FIG. 31 illustrates a 1-to-16 binary feed network 3100 based on the
SIW "T"- and "Y"-junction synthesis procedure developed by the
present inventors. The 1-to-16 binary feed network 3100 is built on
a substrate 3102 and has a single input 3104 and 16 outputs 3112.
The 1-to-16 binary feed network 3100 includes a coaxial line to SIW
transition through GCPW at the input and output ports. Also called
out are the input coupling 3106, the matching posts 3108, and the
matching diaphragms 3110 of the 1-to-16 binary feed network
3100.
The present inventors performed extensive S-parameter evaluation of
the 12.times.16 sub-array 2900 using an HP8510C network analyzer.
FIG. 32 shows the measured return and transmission loss of the SIW.
The measured return loss is better than -18 dB, and the
transmission (termination) loss is less than -15 dB. The -20 dB
bandwidth of the sub-array is relatively narrow, which is due to
the narrow band performance of SIW "T"-junction and the SIW
"Y"-junction at the selected SIW width.
The radiation patterns of the 12.times.16 SIW sub-array 2900 were
evaluated using both far-field and near-field measurement setups.

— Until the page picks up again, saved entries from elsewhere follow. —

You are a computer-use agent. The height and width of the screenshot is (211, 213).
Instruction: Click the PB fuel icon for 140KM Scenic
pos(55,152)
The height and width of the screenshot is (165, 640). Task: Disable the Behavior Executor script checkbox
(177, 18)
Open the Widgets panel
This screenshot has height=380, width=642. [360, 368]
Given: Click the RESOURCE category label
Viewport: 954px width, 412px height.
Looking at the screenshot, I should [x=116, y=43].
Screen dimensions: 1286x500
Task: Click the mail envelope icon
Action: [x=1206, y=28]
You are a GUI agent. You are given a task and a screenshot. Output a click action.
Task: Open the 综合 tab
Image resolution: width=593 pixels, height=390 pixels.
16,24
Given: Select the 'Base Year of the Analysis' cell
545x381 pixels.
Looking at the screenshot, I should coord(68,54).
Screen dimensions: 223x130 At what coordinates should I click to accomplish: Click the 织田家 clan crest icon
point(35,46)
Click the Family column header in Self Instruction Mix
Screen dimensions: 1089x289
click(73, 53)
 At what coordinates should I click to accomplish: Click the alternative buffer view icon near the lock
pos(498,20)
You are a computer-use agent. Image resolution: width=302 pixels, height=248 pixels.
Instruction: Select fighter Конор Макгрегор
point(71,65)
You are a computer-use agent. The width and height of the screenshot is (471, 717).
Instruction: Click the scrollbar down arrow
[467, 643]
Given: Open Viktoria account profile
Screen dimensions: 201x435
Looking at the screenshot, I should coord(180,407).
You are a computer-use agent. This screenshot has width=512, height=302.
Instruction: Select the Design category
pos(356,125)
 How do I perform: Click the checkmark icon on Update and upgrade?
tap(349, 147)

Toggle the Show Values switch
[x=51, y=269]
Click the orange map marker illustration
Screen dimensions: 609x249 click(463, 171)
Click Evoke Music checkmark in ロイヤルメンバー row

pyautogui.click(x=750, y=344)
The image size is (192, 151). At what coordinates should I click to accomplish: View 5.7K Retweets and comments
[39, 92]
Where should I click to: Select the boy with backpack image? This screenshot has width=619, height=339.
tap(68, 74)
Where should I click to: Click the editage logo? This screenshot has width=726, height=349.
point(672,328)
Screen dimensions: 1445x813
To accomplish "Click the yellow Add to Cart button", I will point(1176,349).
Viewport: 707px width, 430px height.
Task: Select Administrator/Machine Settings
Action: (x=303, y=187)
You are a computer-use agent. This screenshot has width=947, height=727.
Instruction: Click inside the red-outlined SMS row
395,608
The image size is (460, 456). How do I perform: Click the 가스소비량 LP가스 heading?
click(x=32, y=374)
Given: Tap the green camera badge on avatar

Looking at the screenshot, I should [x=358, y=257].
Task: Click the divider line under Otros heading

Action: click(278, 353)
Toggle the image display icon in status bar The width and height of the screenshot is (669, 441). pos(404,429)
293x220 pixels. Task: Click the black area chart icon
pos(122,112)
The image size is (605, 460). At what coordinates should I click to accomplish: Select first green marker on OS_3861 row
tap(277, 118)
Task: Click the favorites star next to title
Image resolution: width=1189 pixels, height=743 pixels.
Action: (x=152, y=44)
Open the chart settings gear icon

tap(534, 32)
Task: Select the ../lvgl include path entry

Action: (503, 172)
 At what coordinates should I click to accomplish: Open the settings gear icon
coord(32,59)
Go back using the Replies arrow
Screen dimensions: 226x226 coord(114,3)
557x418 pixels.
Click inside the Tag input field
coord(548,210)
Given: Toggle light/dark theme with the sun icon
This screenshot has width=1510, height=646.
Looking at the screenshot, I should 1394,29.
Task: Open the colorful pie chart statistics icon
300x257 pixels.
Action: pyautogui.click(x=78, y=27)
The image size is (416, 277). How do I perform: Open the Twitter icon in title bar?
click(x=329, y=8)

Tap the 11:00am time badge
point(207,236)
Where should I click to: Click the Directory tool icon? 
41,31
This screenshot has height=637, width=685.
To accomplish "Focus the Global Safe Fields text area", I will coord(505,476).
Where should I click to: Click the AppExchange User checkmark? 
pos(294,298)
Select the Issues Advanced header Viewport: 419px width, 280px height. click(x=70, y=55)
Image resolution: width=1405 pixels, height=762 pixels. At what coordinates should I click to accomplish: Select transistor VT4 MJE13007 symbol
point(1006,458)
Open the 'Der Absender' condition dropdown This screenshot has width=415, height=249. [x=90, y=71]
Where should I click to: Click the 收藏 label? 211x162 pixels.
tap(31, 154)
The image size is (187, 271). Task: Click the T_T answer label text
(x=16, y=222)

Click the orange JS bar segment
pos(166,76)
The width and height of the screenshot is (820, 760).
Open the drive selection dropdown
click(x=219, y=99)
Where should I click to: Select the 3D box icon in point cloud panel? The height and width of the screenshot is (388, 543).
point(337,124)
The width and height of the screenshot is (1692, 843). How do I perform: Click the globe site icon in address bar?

(See S. Suleiman, S. Yang and A. E. Fathy, "Evaluation of a Ku Band
Slotted Array Antenna Using Planar Near-Field Measurements," 2006
IEEE AP-S Int. Symposium on Antennas and Propagation, Albuquerque,
N.Mex., USA. July 13-17). FIG. 33A illustrates the azimuth cut and
FIG. 33B illustrates the elevation cut for 12.2 GHz. FIG. 34A
illustrates the azimuth cut and FIG. 34B illustrates the elevation
cut for 12.45 GHz. FIG. 35A illustrates the azimuth cut and FIG.
35B illustrates the elevation cut for 12.7 GHz. The measured
radiation patterns were close to the simulated results over the
range of 12.2 GHz to 12.7 GHz. Further, a gain of over 24.7 dBi
gain was measured, which is equivalent to over 65% efficiency.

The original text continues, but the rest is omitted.